(Assignment):
No line before the one containing "You are a computer-use" should appear; that line and all lines after it, through the end of the data, are to be set down exactly.

(Saved entries):
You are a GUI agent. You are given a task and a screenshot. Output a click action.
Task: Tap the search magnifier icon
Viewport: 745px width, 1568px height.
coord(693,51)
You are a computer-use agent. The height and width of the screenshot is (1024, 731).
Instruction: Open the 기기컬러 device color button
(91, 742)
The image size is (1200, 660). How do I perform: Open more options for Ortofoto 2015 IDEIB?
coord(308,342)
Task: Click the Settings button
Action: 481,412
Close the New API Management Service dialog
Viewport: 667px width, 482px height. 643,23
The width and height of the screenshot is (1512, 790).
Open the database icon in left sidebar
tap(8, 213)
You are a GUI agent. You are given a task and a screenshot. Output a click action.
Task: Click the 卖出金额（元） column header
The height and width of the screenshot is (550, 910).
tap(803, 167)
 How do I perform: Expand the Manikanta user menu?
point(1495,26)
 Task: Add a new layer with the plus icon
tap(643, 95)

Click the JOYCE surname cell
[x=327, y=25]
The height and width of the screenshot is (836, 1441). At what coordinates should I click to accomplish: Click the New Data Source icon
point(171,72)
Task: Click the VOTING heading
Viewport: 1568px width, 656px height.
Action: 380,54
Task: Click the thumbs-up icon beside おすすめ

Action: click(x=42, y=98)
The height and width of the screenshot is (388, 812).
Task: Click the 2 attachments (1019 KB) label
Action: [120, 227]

(Solved problem):
You are a computer-use agent. The height and width of the screenshot is (1024, 731).
Instruction: Open the 기기컬러 device color button
(91, 742)
The image size is (1200, 660). How do I perform: Open more options for Ortofoto 2015 IDEIB?
coord(308,342)
Task: Click the Settings button
Action: 481,412
Close the New API Management Service dialog
Viewport: 667px width, 482px height. 643,23
The width and height of the screenshot is (1512, 790).
Open the database icon in left sidebar
tap(8, 213)
You are a GUI agent. You are given a task and a screenshot. Output a click action.
Task: Click the 卖出金额（元） column header
The height and width of the screenshot is (550, 910).
tap(803, 167)
 How do I perform: Expand the Manikanta user menu?
point(1495,26)
 Task: Add a new layer with the plus icon
tap(643, 95)

Click the JOYCE surname cell
[x=327, y=25]
The height and width of the screenshot is (836, 1441). At what coordinates should I click to accomplish: Click the New Data Source icon
point(171,72)
Task: Click the VOTING heading
Viewport: 1568px width, 656px height.
Action: 380,54
Task: Click the thumbs-up icon beside おすすめ

Action: click(x=42, y=98)
The height and width of the screenshot is (388, 812).
Task: Click the 2 attachments (1019 KB) label
Action: [120, 227]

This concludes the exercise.